In action at Tuesday’s voting session, the council:
•approved an amendment to the city’s Fiscal Year 2020 budget that allows the city to allocate funds collected in excess of $200,000 for the library assessment to be put toward property maintenance and improvements at the Winder Public Library. City and library officials have said parking lot renovations and landscape maintenance are needed at the building. Mayor David Maynard said at a council work session last month that the city had brought in more than $224,000 through the assessment. As part of an agreement with Barrow County, the city can only use assessment revenue to fund library property improvements.
•approved a new pedestrian crossing by the library near the intersection of West Candler and Bellview streets.
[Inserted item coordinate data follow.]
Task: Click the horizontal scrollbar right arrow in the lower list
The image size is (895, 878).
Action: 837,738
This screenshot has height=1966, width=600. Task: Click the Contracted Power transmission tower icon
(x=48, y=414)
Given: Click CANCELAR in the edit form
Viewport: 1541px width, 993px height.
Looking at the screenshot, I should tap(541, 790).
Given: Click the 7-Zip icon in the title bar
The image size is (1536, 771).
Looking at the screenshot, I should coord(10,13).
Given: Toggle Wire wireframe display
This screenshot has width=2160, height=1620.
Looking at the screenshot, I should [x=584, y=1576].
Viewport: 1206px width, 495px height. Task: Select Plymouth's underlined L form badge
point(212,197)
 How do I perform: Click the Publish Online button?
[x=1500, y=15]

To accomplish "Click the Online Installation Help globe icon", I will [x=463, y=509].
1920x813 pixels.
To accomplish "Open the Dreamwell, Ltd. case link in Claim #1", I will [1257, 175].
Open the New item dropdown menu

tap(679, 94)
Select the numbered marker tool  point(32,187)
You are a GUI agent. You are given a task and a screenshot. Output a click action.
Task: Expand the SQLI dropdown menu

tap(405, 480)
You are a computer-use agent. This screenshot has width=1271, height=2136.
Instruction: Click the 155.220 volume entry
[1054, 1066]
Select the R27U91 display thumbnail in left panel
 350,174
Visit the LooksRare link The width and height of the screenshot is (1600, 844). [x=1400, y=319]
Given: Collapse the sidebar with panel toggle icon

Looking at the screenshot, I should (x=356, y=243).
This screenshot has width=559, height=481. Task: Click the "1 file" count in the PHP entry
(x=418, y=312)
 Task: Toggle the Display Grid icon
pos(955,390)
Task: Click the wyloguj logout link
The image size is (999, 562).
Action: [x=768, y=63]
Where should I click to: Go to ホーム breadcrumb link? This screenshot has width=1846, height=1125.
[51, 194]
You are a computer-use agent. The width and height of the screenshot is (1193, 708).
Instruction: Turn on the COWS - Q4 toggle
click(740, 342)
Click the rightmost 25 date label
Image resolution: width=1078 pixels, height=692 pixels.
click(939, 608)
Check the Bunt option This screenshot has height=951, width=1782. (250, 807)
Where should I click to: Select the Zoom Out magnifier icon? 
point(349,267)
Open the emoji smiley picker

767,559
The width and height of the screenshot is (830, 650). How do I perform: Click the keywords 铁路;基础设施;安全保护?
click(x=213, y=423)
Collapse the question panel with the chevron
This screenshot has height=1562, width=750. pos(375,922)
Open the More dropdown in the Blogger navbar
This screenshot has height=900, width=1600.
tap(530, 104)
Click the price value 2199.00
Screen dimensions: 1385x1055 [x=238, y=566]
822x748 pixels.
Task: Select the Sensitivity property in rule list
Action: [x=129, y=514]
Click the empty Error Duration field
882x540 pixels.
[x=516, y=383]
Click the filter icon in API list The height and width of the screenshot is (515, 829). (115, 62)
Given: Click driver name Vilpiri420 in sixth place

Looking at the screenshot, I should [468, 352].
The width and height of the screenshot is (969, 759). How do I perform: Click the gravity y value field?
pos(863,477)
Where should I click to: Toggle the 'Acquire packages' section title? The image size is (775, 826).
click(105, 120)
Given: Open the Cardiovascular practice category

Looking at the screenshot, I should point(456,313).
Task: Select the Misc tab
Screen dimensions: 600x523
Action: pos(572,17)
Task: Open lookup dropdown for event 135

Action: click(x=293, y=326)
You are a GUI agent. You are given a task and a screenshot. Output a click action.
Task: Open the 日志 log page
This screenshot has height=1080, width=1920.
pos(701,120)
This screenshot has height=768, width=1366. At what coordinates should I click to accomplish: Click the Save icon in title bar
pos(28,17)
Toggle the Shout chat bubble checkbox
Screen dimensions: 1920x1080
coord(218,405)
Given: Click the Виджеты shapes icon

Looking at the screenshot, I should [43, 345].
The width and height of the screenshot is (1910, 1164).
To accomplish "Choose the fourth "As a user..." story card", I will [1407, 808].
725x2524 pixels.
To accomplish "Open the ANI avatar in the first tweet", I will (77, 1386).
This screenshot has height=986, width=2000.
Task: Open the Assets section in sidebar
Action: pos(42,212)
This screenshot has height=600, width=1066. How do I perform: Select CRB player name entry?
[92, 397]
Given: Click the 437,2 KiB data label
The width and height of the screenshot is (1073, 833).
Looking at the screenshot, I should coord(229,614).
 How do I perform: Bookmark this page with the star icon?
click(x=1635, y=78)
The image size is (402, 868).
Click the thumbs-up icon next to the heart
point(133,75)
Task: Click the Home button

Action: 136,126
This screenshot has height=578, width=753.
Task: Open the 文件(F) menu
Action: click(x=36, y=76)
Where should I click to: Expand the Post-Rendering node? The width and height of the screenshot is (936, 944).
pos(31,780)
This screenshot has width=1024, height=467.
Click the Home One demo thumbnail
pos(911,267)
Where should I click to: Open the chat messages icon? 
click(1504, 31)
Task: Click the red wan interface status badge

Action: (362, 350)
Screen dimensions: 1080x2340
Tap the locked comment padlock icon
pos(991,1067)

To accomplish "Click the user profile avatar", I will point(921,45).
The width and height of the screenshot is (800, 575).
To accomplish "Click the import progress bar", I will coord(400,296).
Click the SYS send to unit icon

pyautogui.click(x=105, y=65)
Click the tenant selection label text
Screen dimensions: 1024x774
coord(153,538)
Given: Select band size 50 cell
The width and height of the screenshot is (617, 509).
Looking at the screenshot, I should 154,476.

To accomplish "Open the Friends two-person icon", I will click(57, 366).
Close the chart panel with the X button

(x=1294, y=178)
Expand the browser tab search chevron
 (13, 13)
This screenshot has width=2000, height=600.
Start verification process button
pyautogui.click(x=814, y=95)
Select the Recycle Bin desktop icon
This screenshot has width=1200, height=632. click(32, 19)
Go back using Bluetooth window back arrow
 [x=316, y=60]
The work will include reflective paint and standard signs for an estimated cost of $800. The council was also presented with an option to install flashing safety lights for more than $9,000 but opted not to pursue that.
•approved $44,800 for repairs to and the widening of the Betts Street. A 10-percent contingency is included in the project, bringing the total not-to-exceed cost to $49,280.
•approved the purchase of new open-records request software in the amount of $10,816. The agreement also includes an annual cost of $6,100. City clerk Maddison Dean said the new software would help streamline the process for responding to and fulfilling requests. Citizens will be able to track and monitor the progress of their request online.
•approved the publishing of requests for proposals for assistance with the 2021 Community Home Investment Program (CHIP) and Community Development Block Grant (CDBG) programs.
•approved five appointments to the city’s Historic Preservation Commission. The appointments for Ray Mattison, Ricky Peppers and Patricia Stallings are reappointments. Erin Alvarez and Holt Persinger are new appointments.
•approved a peddler’s license application by Neil McElroy to go door-to-door contacting prospective clients for Edward Jones Financial. No products will be sold.